▸ Tareas:
a - Responde, por favor, estas preguntas sobre el relato del cerro del Bolsón:
(i) ¿Qué altura tiene el cerro del Bolsón?
(ii) ¿Cómo se llama el cordón montañoso que separa a Tucumán de Catamarca?
(iii) ¿Qué revisaba constantemente quien narra el día previo al inicio de la expedición?
b - Sigue el relato del cerro del Bolsón a partir de su última oración.

▸ Fragmento:
********************
En marzo 2025, un grupo de montañistas logró ascender con éxito hasta la cumbre del cerro del Bolsón de 5.552 metros de altura, el punto más alto de la cordillera del Aconquija, al Norte de la República Argentina.
Integrantes: Iván “Tanque”Soria, Marcos “El Chapu” Villa Kenning, Miguel “Pera" Pereyra, Jorge “Coco” Martino, Cristian"Coche" Ariel Buczek, Claudia Luján La Nasa, Lourdes Paces, Milagros Slotti, Juan María Segura, Maxi Marcone, Norma Mendelek y Karina Juárez.
El cordón montañoso que separa a la provincia de Tucumán de Catamarca se llama Nevados del Aconquija, también me esperaba a mí, siendo muy joven para llevar a cabo una conquista soñada.
Esta noticia o historia está marcada, para mí, por la nieve de los nevados e iluminada por aquella luna tucumana que apareció en los bocetos nocturnos…
El día previo al inicio de la expedición tenía nervios, revisaba constantemente la mochila y mi lista de cosas que tenía que llevar. Uno de mis grandes sueños había llegado a la puerta de mi vida como montañista: poder ir al cerro del Bolsón era mucho más que una meta, sobre mis hombros cargaba una mochila de dudas, incertidumbres y curiosidad por lo que iba a pasar.
********************
▸ Datos proporcionados:
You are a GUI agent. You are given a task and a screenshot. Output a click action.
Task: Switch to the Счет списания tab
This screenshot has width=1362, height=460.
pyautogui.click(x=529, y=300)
********************
▸ Respuestas:
a -
(i) 5.552 metros.
(ii) Nevados del Aconquija.
(iii) La mochila y su lista de cosas que tenía que llevar.

b -
Hijo de un montañista y amante de la naturaleza, apoderado desde niño por aquellas colosales montañas que aparecían en libros, siempre me habían llamado la atención específicamente “Los Nevados del Aconquija” por las historias de mi papá y por anécdotas de otras personas que habían estado en aquellas montañas.
Por fin había llegado el momento de ver esos cerros con mis propios ojos y de transitarlos personalmente por cada filo y quebrada que sé que me estaban esperando.
No era un jueves cualquiera aquel 20 de marzo, era un jueves de emociones, sentimientos y un sueño a punto de cumplirse : poder conquistar el techo tucumano, que está a 5.550 metros de altura. ¡Una odisea de aquellas! para mí.
Era el primer día y la primera salida del curso avanzado de alta montaña del CMT (Club de Montañistas de Tucumán), liderado por Marcos Villa Kenning, o más conocido como el “Chapu”, un montañista con vasta experiencia en alta montaña que había formado su club de montaña para fomentar el deporte y enseñar todo lo que había aprendido en sus 15 años de montañismo a otras personas.
El grupo estaba conformado por 13 personas, incluyéndome; venían de varias partes de la Argentina: Buenos Aires, Córdoba, Santa Fe y pocos de Tucumán.
La expedición empezó el 21 de marzo en El Tesoro, provincia de Catamarca, en la casa de una familia de arrieros conocidos del lugar, de apellido Escudero. Al arribar, preparamos los petates que llevarían las 4 mulas y 4 caballos hasta el campamento 1, llamado Ruinas.
Cada animal iba cargado con un aproximado de 40 a 50 kilos, liderados por Alfredo y su hija Sofía Escudero, que llevarían a través de las quebradas nuestro equipo más pesado.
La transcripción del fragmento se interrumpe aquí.